A representative for Hertz, based in Estero, Fla., declined to comment. Andrea Hurst, a spokeswoman for Moelis, declined to comment. Hertz has $1 billion in liquidity and no significant corporate debt maturities until June 2021, according a March 26 filing.

Revenue at Hertz has been squeezed as governments around the world instruct their residents to stay at home for all but essential travel. The company’s brands include Dollar, Thrifty and Firefly. With cancellations soaring and new bookings scarce, CEO Kathy Marinello has been consolidating locations, cutting staff and reducing capital spending to preserve liquidity.

The squeeze calls into question Hertz’s ability to manage its nearly $500 million of annual corporate interest expenses, Joel Levington of Bloomberg Intelligence said in a note.

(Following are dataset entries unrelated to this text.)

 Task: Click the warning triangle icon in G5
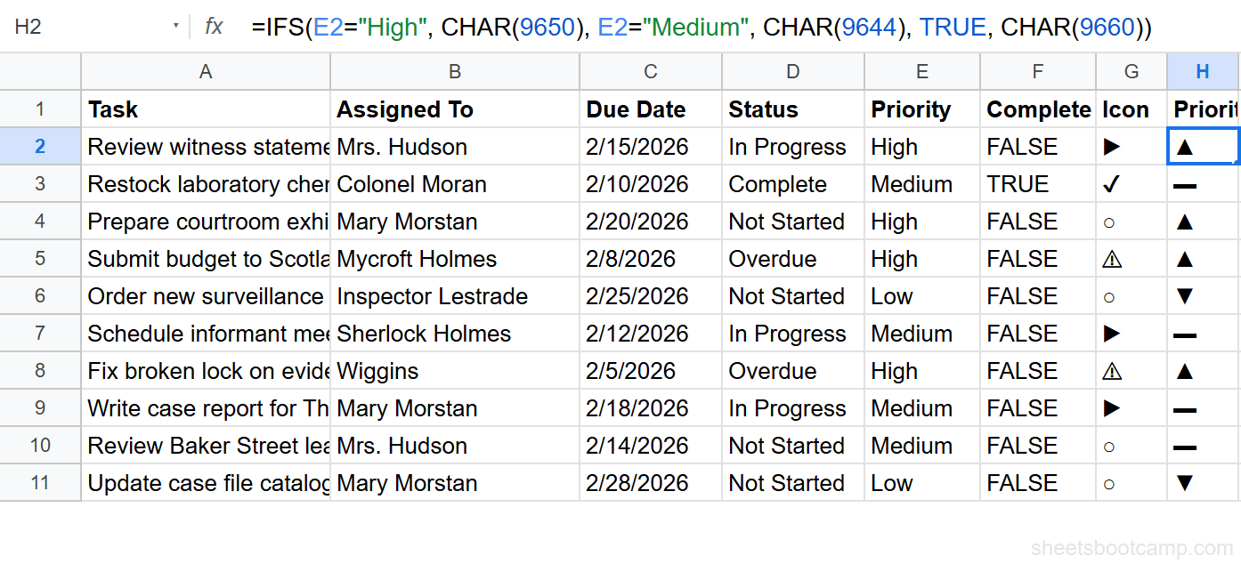tap(1111, 259)
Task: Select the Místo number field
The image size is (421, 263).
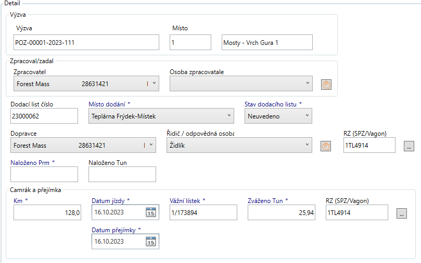Action: (x=190, y=43)
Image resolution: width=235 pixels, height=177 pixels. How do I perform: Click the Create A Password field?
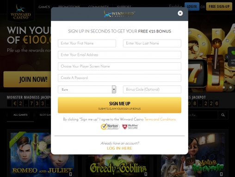tap(119, 78)
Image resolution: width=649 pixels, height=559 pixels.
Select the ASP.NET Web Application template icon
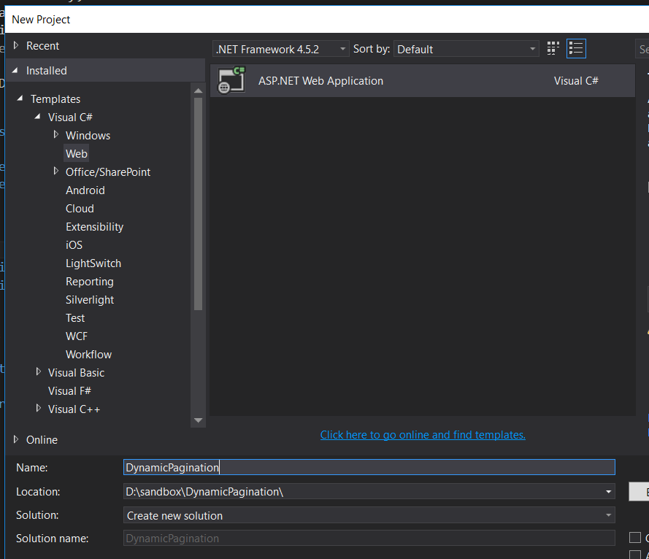[x=231, y=80]

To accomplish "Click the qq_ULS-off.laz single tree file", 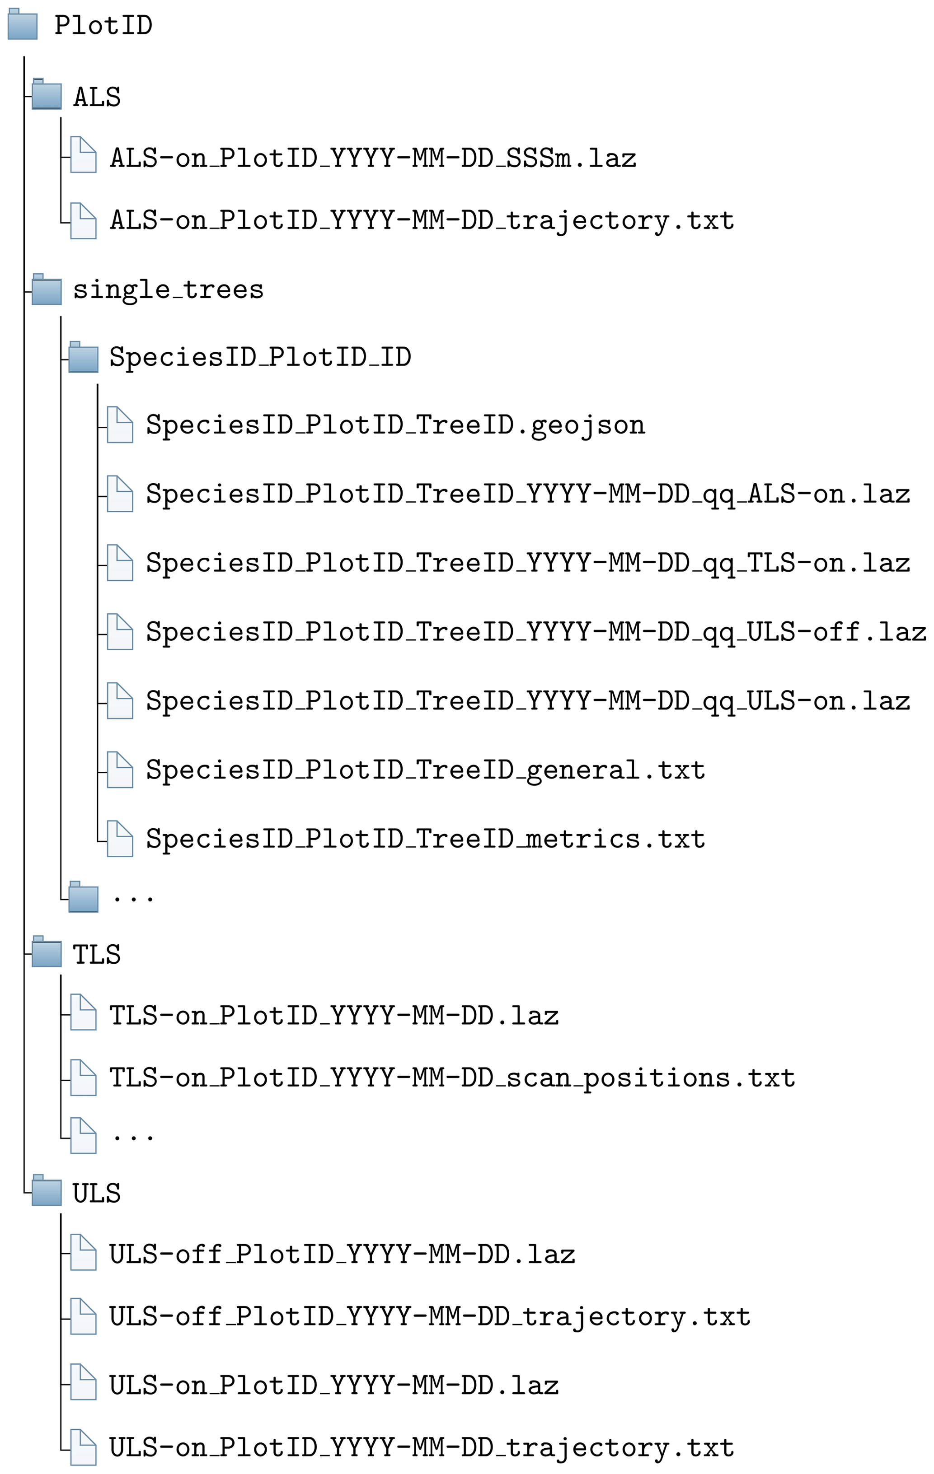I will pyautogui.click(x=535, y=632).

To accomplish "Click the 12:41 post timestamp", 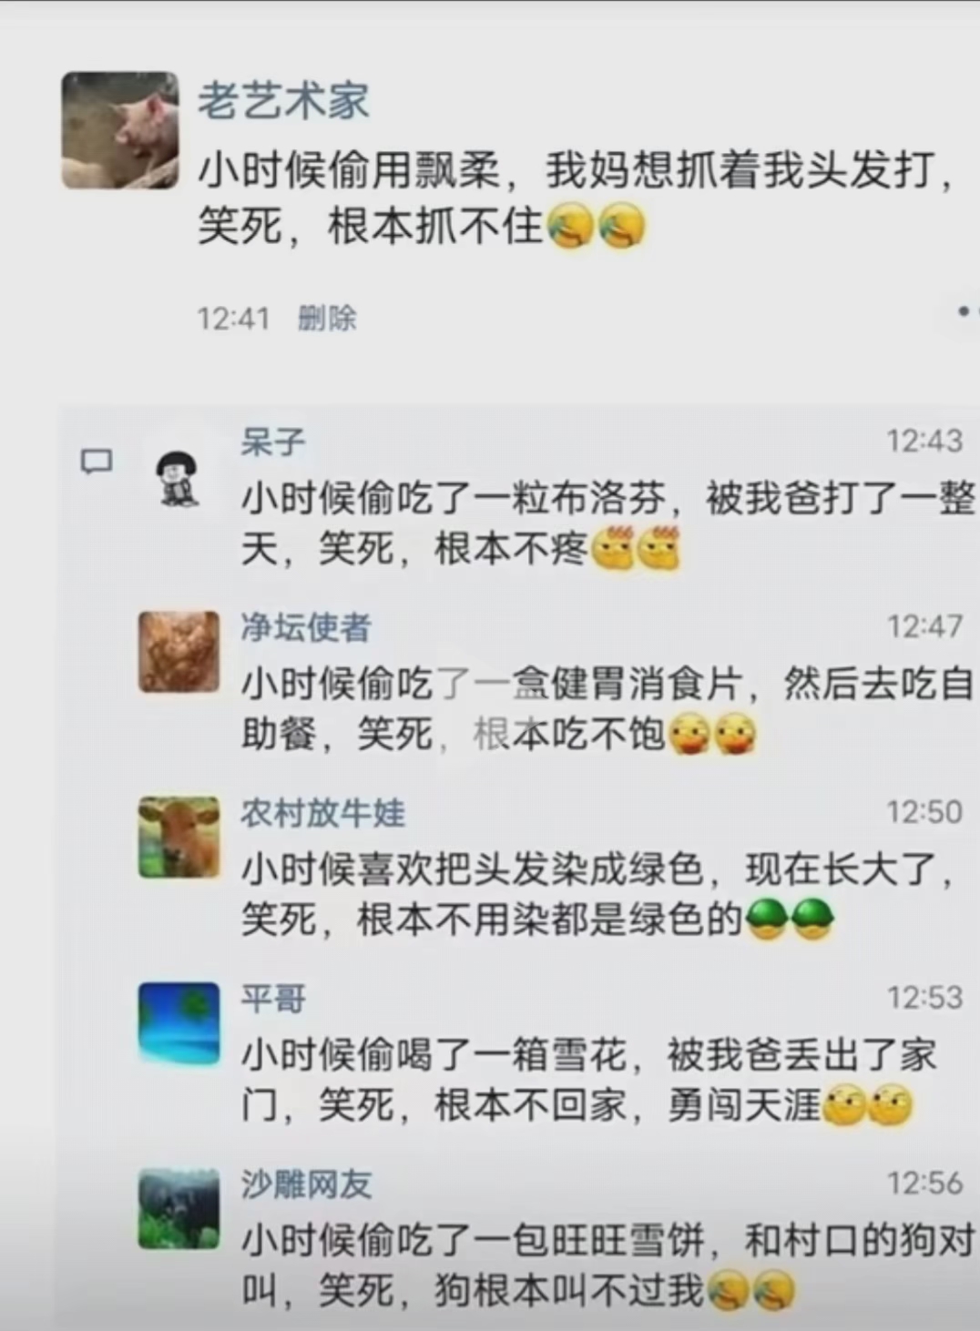I will point(233,319).
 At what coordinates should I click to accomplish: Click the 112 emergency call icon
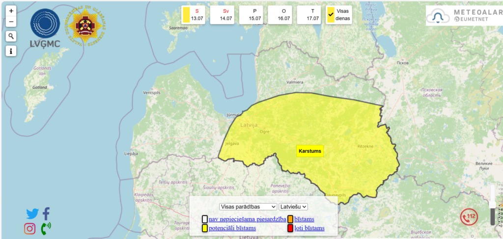pos(469,216)
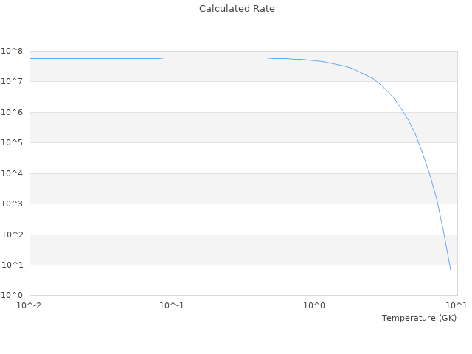The width and height of the screenshot is (472, 354).
Task: Click the 10^0 label on the x-axis
Action: click(x=314, y=305)
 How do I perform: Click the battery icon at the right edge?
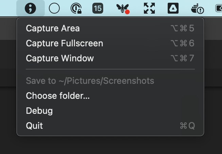[219, 9]
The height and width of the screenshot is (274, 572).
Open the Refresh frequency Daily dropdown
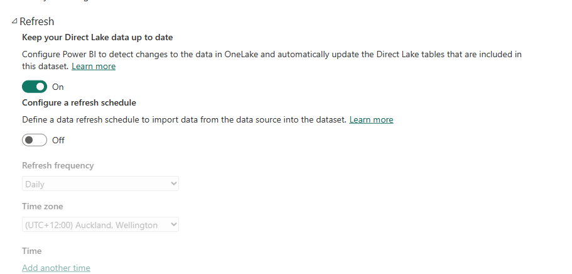pyautogui.click(x=94, y=184)
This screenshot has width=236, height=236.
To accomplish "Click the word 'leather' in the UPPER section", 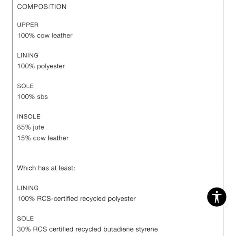I will tap(62, 36).
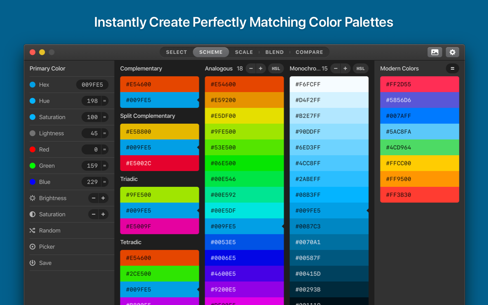
Task: Click the Picker target icon
Action: coord(32,247)
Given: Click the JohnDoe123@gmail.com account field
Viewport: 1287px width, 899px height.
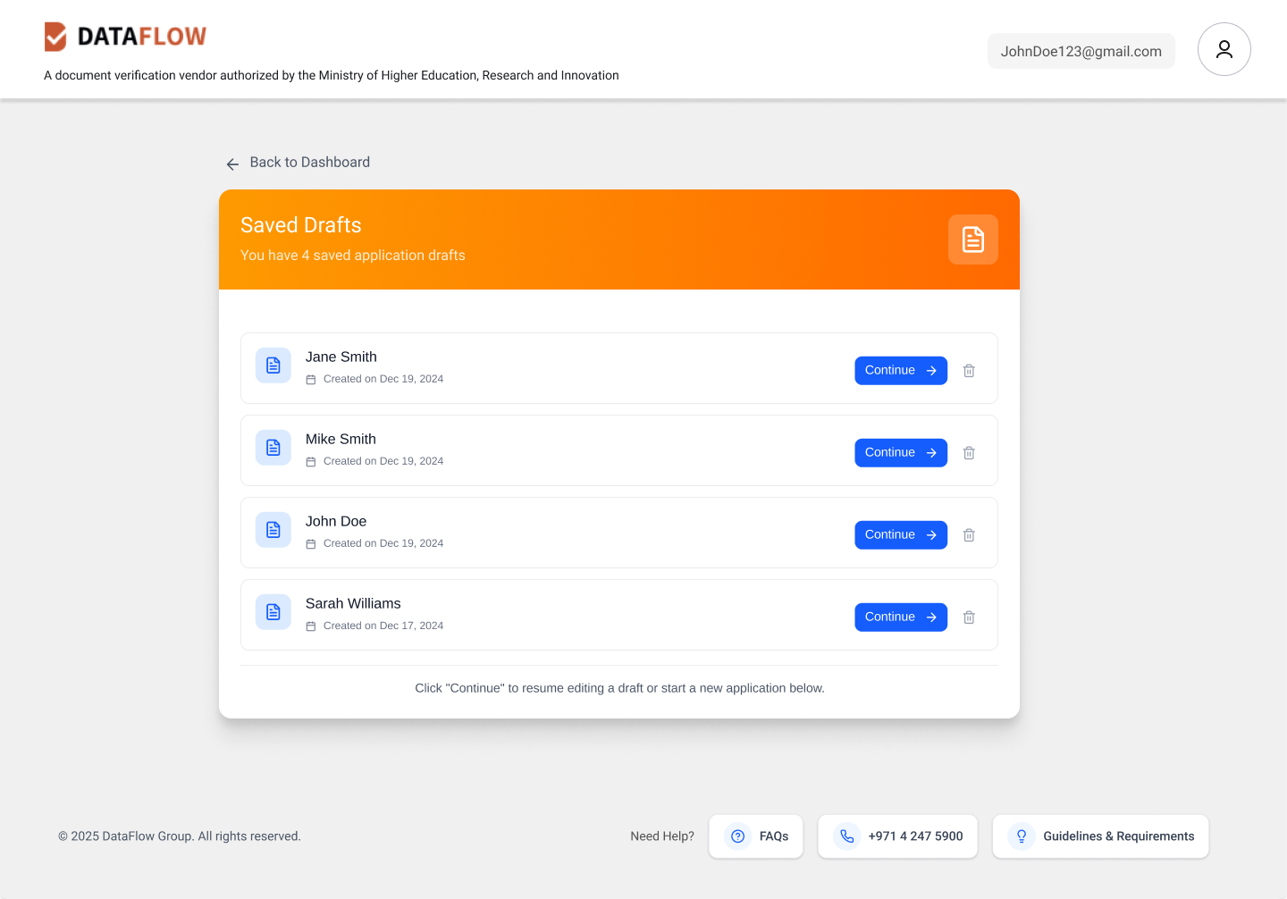Looking at the screenshot, I should [x=1081, y=51].

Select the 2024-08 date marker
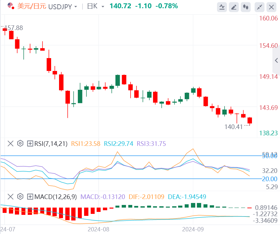(x=98, y=229)
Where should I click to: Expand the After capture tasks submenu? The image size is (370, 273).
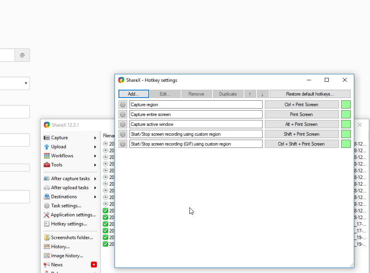pos(95,179)
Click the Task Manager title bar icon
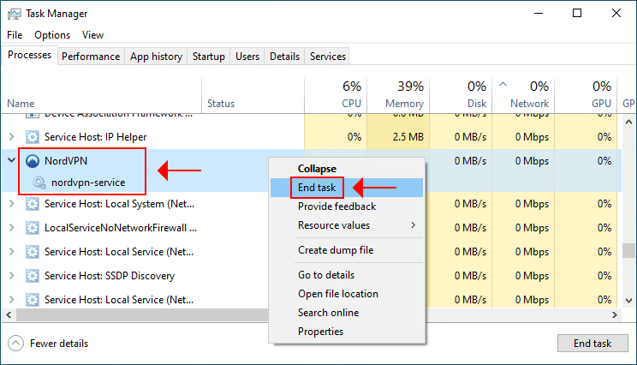The image size is (637, 365). (14, 14)
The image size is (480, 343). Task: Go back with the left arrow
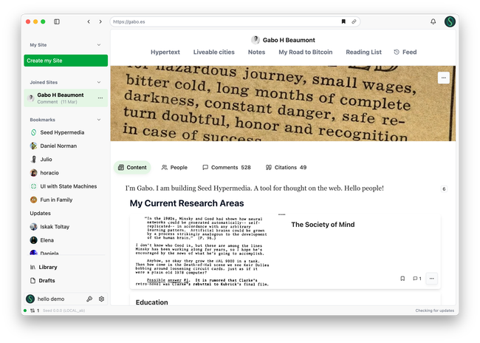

More pressure will come from weak used car prices, according to S&P Global Ratings. That’s a problem because Hertz regularly retires and sells off thousands of older cars from its fleet, and the proceeds are needed to reinvest in new vehicles.

Bonds fall

Hertz’s loans and notes are trading at deeply distressed levels, with bonds maturing in 2024 falling to less than 30 cents on the dollar from around par as recently as last month. In credit markets, derivatives linked to the company are pricing in more than 95 percent odds of a default in the next three years.

“But we think it may be sooner than later — particularly since federal car-rental aid doesn’t appear to be forthcoming — to preserve liquidity and to help reorganize the company with a less-stressed balance sheet,” Levington wrote.

Elements of the potential financing deal were reported earlier by Reuters.